Microinjection of Rat Brain Synaptoemma into Xenopus oocytes (2012 - Present)

Investigator:  Steven Symington, Salve Regina University
Mentor:  J. Marshall Clark, University of Massachusetts - Amherst 

Abstract:  Current approaches to toxicity testing are time consuming, expensive and typically rely on investigations that evaluate observable changes to whole animals. New approaches capable of assessing environmental contaminants in a cost and time efficient manner are required to provide information necessary for sound evaluation of the health effects of adverse environmental agents. Newly developed approaches must also be able to assess chemical mixtures, different life stages and species, while reducing the use of animals. The research proposal outlined below utilizes well-established neurotoxicants to evaluate the potential of microtransplantation of native mammalian tissue with endogenous ion channels into Xenopus oocytes. Xenopus oocytes, injected with the synaptolemma from rat brain, will allow the direct and comparative action of pyrethroids to be determined in vitro on multiple target sites in a functional system. Incorporation of intact lipid rafts, with native ion channels and auxiliary proteins supporting neurotransmitter release, provides a physiologically-relevant system that couples the electrophysiological means to study channel gating with the functional and biochemical complexity of intact presynaptic nerve terminals. Individual ion channel targets will be isolated using electrophysiology protocols, buffer composition changes, and pharmaceutical agents.
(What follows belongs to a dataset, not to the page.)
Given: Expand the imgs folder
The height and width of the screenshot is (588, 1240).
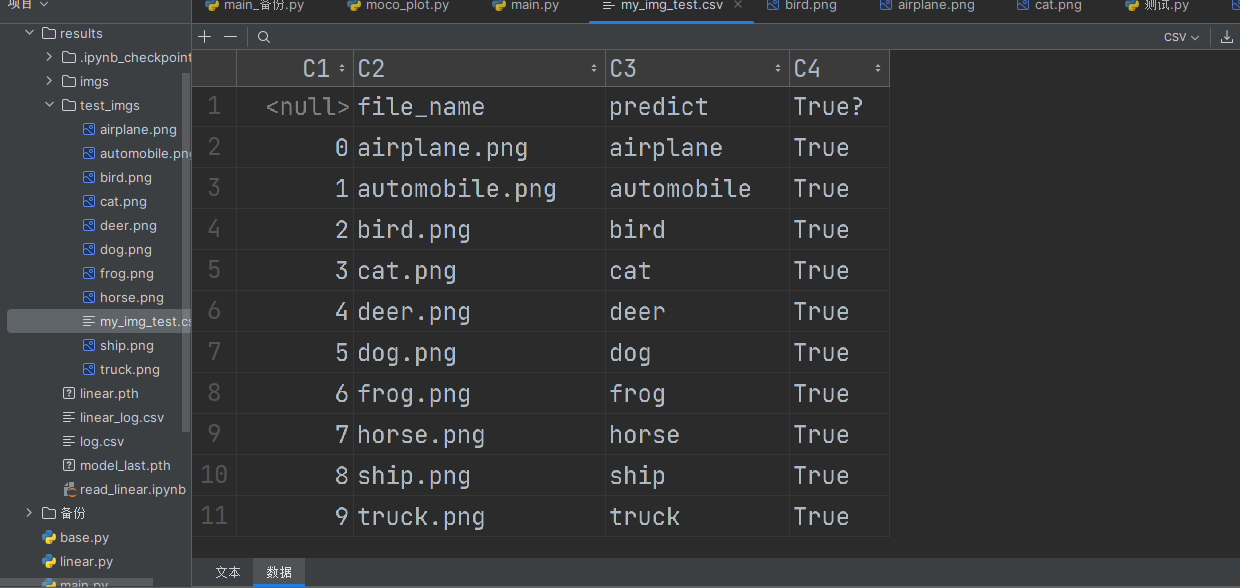Looking at the screenshot, I should 49,81.
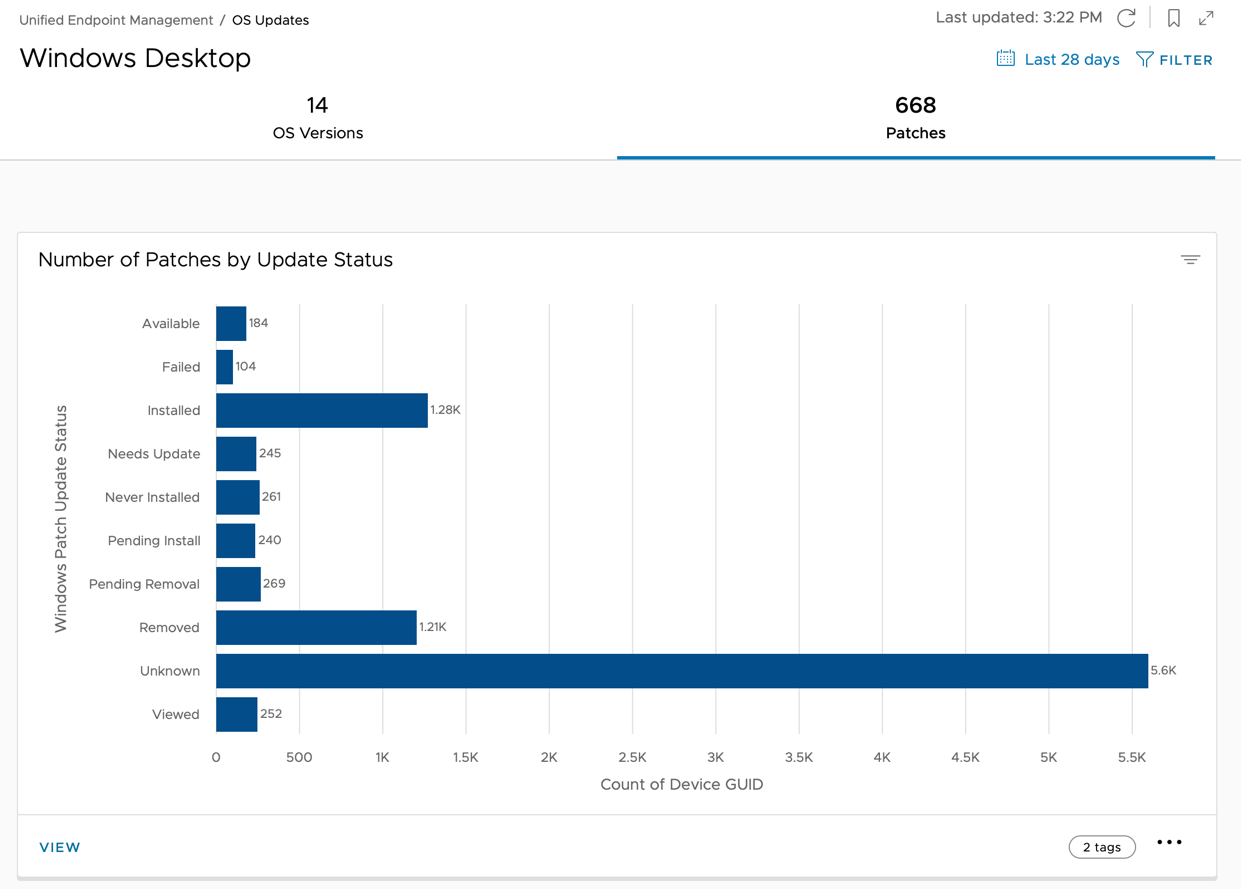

Synaptolemma, isolated from specific brain regions, including pre- and post-natal rats, will allow sensitivity comparisons to be made spatially and temporally. If successful, this protocol is amenable to the study of developmental and reproductive toxicity of pyrethroids and to the study of any agent causing acute, chronic and developmental neurotoxicity in mammalian neuronal tissues, including those from knockout mice and humans. The specific aims of the present proposal are; 1) Isolate and characterize ion currents, membrane potential and neurotransmitter release from synaptolemma-injected oocytes; 2) Validate the in vivo relevance of oocytes injected with synaptolemma from pyrethroid sensitive and insensitive brain regions; 3) Determine if a direct age-dependent neurotoxicity exists for pyrethroids using oocytes injected with synaptolemma from different developmental stages.